_YOUR TASKS:_
1. In the article on Bollywood franchise films, which 2016 franchise film crossed the Rs. 100-crore mark?
2. Write the next part of the article on Bollywood franchise films, picking up after its final paragraph.

The pain and power of multiples

With as many as 14 Bollywood franchise films seeing the light of the day in 2016, we decode the phenomenon

The guitar-strapped, leather jacket-clad youngsters in Rock On!! (2008) returned to the silver screen this Friday as 40-year-olds in Rock On 2, the second edition of their famed musical extravaganza. This sequel is just one of the 14 franchise films releasing in 2016, with four big second instalments hitting the big screen in November and December alone.

Force 2, which places John Abraham’s ACP Yashvardhan in a new terrain, will release alongside Tum Bin 2, the second edition of the 2001 musical love story which cashed in on the audience’s tears at the turn of the millennium. Rounding off the year of franchise films on December 2 is Kahaani 2, bringing back Vidya Balan.

The genre game

Kicking off the year of franchise films in January was sex comedy Kyaa Kool Hain Hum 3, while July saw the release of its sleazy cousin Great Grand Masti. The third instalments in their respective franchises, both were unable to set the cash counters ringing. Another comedy sequel, Tere Bin Laden: Dead or Alive, couldn’t make a dent in the box office collections either. But then there was Housefull 3, which did cross the Rs. 100-crore mark.

Despite the indifferent strike rate, comedies seem to be the most favoured genre to return to. “They are in a more mainstream genre, more relatable to commercial cinema. If comedy movies do well over a span of a year, it’s a smart move to increase the bandwidth,” says Amul Mohan, trade expert and editor-in-chief of Super Cinema.

Other popular genres among franchises this year have been horror and action, with releases like Raaz: Reboot, 1920: London, Jai Gangaajal, Ghayal Once Again, Teraa Suroor and Force 2. But Shailesh Kapoor, founder of Ormax Media, an insights firm specialising in media, believes genre has little to do with the making of franchise films in Bollywood. “One of the key elements of a franchise’s success is the popularity of its characters,” he says. “The Munna Bhai franchise, while only two films old, is an example of that.”

The discontinued saga

Much like the formula for success, there is no blueprint for developing franchise films in Bollywood. While films like Force 2 and Rock On 2 parachute their characters in a new situation, movies like Tum Bin 2 and Kahaani 2 have nothing but a theme in common with their antecedent. Capitalising on the title, some franchisees simply use the name and tell a different story with entirely new characters. Then there are those that ride heavily on its actors, and in the case of Messenger of God series, its multifaceted spiritual leader Gurmeet Ram Rahim Singh.

“The Murder franchise, for example, stands for Emraan Hashmi, the suspense-thriller genre, adult scenes and good music,” observes Kapoor. “In Murder 3, the cast was changed and the adult scenes went missing, and the film didn’t work.”

_DATA BLOCK:_

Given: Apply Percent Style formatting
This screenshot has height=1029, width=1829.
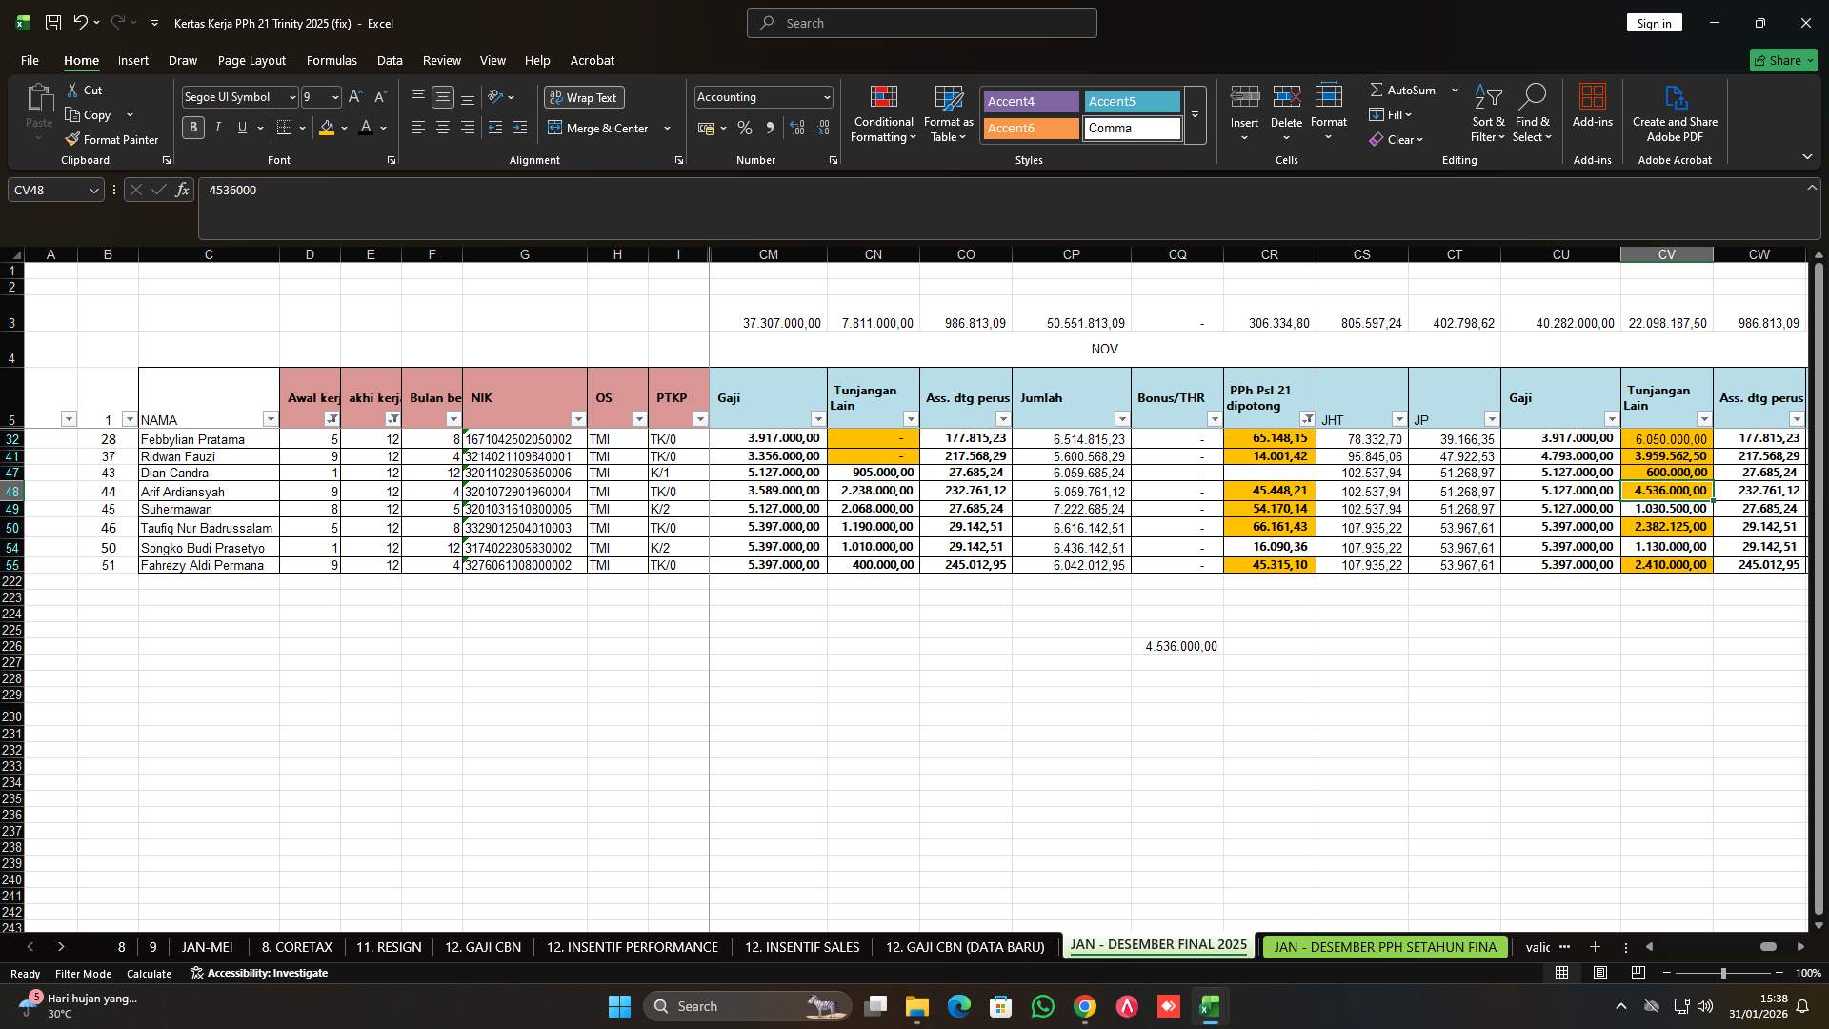Looking at the screenshot, I should tap(745, 128).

_ANSWERS IN ORDER:_
1. Housefull 3

2.
Similarly, taking neither the story nor the characters forward, the directors of Kahaani 2 and Tum Bin 2 prefer to call their original films a ‘genre’. “Kahaani should be synonymous with good content,” says Sujoy Ghosh, director of the Kahaani 2, adding that the film could be titled anything else and it would still stand as an independent film. According to Ghosh, the aim is to make a brand of films that tell a convincing story. So would the franchise at least be in the realm of thrillers? “Not necessarily,” says Ghosh. “It just has to be good content.”

But the director of Tum Bin 2, Anubhav Sinha, is more firm with the boundaries of his franchise. He describes Tum Bin as an “intense romance which everybody aspires for, but very few find”. After getting active on social media five years ago, Sinha discovered that romantic drama could be explored as a “franchise-able property”, and came up with the idea of making a sequel.

As assured as Sinha is about having a repeat audience, his focus is on millennials who were children when Tum Bin hit the big screen. “When they were growing up, they heard the music of the film and that’s what drove them to watch the original,” says the director, hoping that the sequel is lucrative enough to draw them to the theatres.

Clashing with Tum Bin 2 this Friday is Force 2, a film that will see John Abraham as ACP Yashvardhan battle newer, if not stronger, antagonists. “The villain dies at the end of the first one, and being a cop, the protagonist goes on a new journey with this one,” says producer Vipul Shah, who has another sequel, Commando 2, slated for January 2017.

Despite both of Shah’s sequels belonging to the action genre, he believes franchise films work only if there is a story to tell, irrespective of a category. So why call it a sequel if the story could stand independently? “Sequels always have the advantage of marketing. They don’t have the advantage of creativity,” he says.

Marketing Matters

Irrespective of a character, story, or of the audience’s interest, filmmakers opt to dish out a sequel to cash in on the commercial success of the original. “You will not see movies that tanked at the box office made into sequels,” says Mohan before correcting himself. “There have been exceptions, but not largely.”

Riding on the success of a franchise can be a double-edged sword. While the process of marketing a sequel is easier with an established brand name, there is a looming threat of newer audiences distancing themselves from a franchise. “Sequels have to be self-explanatory,” says Shah. “If there is a connection, you have to write it in a way that people understand the first film too.”

But according to Kapoor, the problem arises when the franchise name is attached to a new film and there is a mismatch of what the series stood for and what arrives with the new feature. He is, however, optimistic about the rising trend of making franchise films in Bollywood. “If made with the right brand understanding of what the franchise should offer, such films are a much safer bet than standalone films,” he says.

Whether or not Bollywood is handling the franchise game tactfully, with 14 releases this year alone, they sure are going all in, anticipating a royal flush like in the Ocean’s trilogy.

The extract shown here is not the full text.